Moreover, the UAE has what Barak described as “the most efficient public administration in the world,” making it easy for Israelis to do business there.

“The UAE’s not just important as a market in its own right. It’s a platform for Israeli businesses looking to tap into other markets,” he stressed. Figures on Israeli business in the Mideast, India and Far East won’t necessarily reflect that it was facilitated by the UAE, “so don’t judge the trade ties based on the dry numbers alone.”

Judging the ‘Dry Numbers’

According to Barak, there are already 300 Israeli businesses operating “in a substantial way” in the UAE. Much of the trade is in diamonds, pharmaceuticals, medical devices, building materials, “and what I’d call renewables, such as water purification systems, solar technologies, and everything in between.”

He noted that as of the end of October, bilateral trade reached $2.3 billion. “But that figure doesn’t include service trade, such as financial services, tourism and professional services.

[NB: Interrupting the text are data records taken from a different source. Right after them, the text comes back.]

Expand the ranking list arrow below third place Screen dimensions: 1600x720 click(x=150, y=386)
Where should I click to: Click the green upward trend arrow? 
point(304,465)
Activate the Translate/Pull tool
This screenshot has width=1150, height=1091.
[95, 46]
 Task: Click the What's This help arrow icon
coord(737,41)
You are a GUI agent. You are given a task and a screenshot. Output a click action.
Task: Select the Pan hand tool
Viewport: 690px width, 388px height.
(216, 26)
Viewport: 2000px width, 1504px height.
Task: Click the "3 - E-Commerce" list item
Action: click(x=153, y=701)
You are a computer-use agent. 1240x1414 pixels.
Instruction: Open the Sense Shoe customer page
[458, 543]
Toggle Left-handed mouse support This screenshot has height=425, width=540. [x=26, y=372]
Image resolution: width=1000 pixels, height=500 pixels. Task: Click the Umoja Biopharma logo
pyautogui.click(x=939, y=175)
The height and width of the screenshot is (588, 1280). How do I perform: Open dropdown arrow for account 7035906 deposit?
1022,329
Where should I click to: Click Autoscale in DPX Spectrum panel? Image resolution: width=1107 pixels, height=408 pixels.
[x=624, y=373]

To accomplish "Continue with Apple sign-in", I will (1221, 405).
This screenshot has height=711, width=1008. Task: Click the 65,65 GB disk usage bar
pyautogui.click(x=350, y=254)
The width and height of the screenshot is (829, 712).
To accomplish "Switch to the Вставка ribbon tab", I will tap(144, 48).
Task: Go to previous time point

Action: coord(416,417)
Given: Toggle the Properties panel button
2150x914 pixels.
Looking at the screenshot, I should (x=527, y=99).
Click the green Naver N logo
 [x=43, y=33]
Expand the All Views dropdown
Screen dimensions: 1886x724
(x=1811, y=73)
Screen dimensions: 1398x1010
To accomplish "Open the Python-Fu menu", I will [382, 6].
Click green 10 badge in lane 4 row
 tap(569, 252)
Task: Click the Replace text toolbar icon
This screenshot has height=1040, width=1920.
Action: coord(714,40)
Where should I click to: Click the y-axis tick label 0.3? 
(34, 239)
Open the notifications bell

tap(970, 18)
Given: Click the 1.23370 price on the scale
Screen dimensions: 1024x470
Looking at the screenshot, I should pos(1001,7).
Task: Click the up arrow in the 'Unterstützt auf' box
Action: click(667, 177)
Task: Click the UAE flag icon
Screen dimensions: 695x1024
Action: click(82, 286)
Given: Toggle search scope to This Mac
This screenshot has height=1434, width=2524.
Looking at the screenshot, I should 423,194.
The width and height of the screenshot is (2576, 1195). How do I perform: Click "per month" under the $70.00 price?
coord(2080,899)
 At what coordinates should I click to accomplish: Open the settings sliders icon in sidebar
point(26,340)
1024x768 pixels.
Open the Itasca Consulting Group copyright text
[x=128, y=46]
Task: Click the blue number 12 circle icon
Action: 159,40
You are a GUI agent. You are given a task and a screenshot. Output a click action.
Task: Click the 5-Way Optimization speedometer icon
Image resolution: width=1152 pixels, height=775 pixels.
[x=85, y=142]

If you count them, we’re already at approximately $3 billion.”

“Our estimates are by 2025, we’ll see $5 billion in trade,” Barak said, adding, “And this number doesn’t include trade with other countries that is facilitated by the UAE.”

When asked what could prevent trade from hitting $10 billion within five years, he says Israeli attitudes.

“Tensions with Iran will reinforce closer ties with Israel’s partners in the Gulf,” Barak said. “If Israelis don’t recognize this is a business culture based on relationships, not just transactional exchange only, they’ll miss the opportunity. For Israelis to benefit, a deep relationship of trust and mutual confidence needs to develop.”